C’est dans ce cadre de recherches que le projet « Faufilés » est né. Faufilés, c’est comme une blessure, une déchirure, il faut le recoudre. J’ai donc fait cette proposition à l’école et qui m’accompagne pour qu’on puisse réaliser ce projet de recherches dans laquelle j’ai invité 24 artistes danseurs, comédiens, peintres, sculpteurs, un peu partout dans le monde. 

Après, j’ai essayé d’inviter toutes ces personnes dans un parc. La conception scénographique de ce projet se fait dans les mètres carrés. Tout artiste qui proposait quelque chose, il devait le faire dans un mètre carré. Par la suite, j’ai monté Faufilés, création pour créer un spectacle. Faufilés est une exposition d’œuvres vivantes et là, nous sommes dans un musée, où l’œuvre est statique. Donc, j’ai voulu faire une sorte de spectacle dans un musée et comment aussi aborder la question de la restitution des œuvres d’art en Afrique. 

 

Est-ce que votre parcours a été un long fleuve paisible ?

Si c’est un fleuve tranquille, il n’y a rien qui va aller, il faut des vagues.
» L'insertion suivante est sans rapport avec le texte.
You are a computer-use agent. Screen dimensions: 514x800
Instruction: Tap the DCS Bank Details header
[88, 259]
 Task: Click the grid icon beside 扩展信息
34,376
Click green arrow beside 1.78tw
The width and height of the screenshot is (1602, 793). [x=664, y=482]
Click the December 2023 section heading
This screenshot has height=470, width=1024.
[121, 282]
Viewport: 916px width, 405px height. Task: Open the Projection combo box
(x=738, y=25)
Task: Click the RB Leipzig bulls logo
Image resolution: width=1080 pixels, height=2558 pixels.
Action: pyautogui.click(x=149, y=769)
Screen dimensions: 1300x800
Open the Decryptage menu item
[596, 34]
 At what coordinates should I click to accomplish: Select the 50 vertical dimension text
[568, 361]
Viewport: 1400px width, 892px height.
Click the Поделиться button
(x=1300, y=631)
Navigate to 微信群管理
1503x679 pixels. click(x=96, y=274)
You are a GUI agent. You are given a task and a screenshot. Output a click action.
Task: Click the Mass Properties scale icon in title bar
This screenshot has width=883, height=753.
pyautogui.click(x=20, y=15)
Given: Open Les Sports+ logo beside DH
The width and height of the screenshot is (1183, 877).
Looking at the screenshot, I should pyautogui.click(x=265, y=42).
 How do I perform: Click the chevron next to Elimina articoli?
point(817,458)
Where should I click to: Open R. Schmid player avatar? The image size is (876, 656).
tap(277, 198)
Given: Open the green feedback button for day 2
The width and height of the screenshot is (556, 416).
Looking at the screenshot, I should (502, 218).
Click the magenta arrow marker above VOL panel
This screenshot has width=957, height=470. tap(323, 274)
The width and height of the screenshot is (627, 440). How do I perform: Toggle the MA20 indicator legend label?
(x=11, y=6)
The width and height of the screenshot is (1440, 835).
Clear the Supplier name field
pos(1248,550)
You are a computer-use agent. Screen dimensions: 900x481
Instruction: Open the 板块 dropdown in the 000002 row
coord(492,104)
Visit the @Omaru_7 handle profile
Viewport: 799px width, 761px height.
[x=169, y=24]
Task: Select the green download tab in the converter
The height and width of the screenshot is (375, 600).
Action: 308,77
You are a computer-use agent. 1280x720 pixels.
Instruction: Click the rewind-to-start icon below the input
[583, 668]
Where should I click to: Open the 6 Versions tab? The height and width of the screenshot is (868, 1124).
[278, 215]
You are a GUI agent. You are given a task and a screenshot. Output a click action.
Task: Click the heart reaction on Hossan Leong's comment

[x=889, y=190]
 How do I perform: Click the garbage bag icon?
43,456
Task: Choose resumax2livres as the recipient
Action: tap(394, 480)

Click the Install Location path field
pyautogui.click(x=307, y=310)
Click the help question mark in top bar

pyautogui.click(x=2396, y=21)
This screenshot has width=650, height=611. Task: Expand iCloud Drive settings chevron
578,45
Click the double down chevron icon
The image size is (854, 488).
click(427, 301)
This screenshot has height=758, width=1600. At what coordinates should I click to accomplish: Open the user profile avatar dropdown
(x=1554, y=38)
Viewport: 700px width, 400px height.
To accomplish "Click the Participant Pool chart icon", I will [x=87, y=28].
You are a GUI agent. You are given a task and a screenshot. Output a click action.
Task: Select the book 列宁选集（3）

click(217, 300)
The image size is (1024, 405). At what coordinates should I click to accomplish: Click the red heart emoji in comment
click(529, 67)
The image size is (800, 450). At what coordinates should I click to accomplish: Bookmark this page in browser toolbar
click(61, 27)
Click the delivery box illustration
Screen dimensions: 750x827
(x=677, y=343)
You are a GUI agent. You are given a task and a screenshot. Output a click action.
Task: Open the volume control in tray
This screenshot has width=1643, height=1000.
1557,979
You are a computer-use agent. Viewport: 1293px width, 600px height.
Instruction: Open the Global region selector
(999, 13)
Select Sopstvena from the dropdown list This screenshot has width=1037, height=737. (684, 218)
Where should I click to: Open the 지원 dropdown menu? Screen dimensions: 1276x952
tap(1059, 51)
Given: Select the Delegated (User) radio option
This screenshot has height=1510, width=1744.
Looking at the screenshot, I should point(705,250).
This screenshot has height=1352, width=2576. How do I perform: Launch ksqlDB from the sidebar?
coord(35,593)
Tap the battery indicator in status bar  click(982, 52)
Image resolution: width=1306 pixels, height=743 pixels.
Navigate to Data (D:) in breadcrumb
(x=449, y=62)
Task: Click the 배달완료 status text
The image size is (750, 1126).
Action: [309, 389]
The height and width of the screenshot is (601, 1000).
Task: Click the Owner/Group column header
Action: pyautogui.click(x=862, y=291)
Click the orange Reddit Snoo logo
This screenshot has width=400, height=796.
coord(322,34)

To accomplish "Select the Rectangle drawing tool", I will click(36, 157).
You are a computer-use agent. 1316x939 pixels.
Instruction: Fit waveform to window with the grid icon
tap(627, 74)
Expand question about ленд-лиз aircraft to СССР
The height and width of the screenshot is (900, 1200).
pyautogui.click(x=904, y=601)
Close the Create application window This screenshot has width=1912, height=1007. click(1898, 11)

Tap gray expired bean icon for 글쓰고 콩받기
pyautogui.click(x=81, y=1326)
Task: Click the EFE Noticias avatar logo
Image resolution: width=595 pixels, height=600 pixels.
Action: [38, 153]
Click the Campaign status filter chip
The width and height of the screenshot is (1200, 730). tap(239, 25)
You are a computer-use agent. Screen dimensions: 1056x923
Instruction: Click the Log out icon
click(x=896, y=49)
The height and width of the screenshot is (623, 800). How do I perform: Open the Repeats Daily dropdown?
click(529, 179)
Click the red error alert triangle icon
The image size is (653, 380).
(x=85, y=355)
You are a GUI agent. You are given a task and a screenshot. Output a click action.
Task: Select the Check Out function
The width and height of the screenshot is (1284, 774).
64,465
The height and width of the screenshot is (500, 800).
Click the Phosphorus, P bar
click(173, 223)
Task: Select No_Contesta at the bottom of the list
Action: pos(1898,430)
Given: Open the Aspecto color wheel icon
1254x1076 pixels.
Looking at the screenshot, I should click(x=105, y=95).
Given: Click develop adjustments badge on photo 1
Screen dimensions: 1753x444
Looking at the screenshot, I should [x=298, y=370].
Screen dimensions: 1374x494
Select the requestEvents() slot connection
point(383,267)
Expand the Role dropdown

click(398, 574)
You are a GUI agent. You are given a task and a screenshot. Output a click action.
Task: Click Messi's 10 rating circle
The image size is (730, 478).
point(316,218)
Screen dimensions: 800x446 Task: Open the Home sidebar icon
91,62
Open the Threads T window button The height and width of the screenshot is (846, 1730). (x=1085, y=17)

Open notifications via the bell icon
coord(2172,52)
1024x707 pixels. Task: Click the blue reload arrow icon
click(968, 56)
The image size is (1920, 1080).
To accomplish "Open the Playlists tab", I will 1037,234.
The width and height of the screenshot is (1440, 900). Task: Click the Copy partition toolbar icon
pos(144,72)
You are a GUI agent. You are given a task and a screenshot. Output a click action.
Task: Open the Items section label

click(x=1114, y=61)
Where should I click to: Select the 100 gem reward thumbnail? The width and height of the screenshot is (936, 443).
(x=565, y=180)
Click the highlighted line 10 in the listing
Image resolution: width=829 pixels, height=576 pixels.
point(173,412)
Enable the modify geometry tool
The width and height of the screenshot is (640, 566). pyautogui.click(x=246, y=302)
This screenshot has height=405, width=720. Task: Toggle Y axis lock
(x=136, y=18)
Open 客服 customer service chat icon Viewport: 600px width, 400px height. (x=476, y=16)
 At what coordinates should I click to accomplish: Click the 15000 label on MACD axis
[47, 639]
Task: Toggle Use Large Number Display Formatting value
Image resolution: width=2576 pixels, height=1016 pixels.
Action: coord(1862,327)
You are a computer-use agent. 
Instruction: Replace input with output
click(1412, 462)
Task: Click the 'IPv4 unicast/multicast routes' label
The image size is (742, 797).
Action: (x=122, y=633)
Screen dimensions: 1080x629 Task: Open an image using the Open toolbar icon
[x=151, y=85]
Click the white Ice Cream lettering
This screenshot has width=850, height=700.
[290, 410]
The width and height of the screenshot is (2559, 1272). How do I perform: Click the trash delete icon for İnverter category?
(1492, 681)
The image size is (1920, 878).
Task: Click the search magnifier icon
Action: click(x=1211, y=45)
Il y a proverbe qui dit qu’il faut suivre toujours la direction du vent. Bien-sûr, les vagues et le vent vont ensemble, donc déjà, quitter la Côte-D’Ivoire et venir au Burkina et essayer de mettre quelques institutions en place, dont instaurer Face-O-Scéno et, quatre ans après, je suis parti et je suis allé à Bobo Dioulasso et j’ai remis une autre structure en place, puis partir pour des études en France et avoir des diplômes pour pouvoir revenir ici afin de pouvoir dispenser des cours aujourd’hui à l’université, tout cela est satisfaisant. Par rapport à la direction du vent que je subissais, j’ai toujours su attraper une branche et ne pas me laisser emporter par celui-ci. Les vagues ont existés et existent, j’arrive à sortir la tête et cela peut constituer une autre idée pour un autre projet et, cela est aussi une qualité, surtout quand tu prends toujours le bon côté des choses, cela te donne encore plus de force d’avancer.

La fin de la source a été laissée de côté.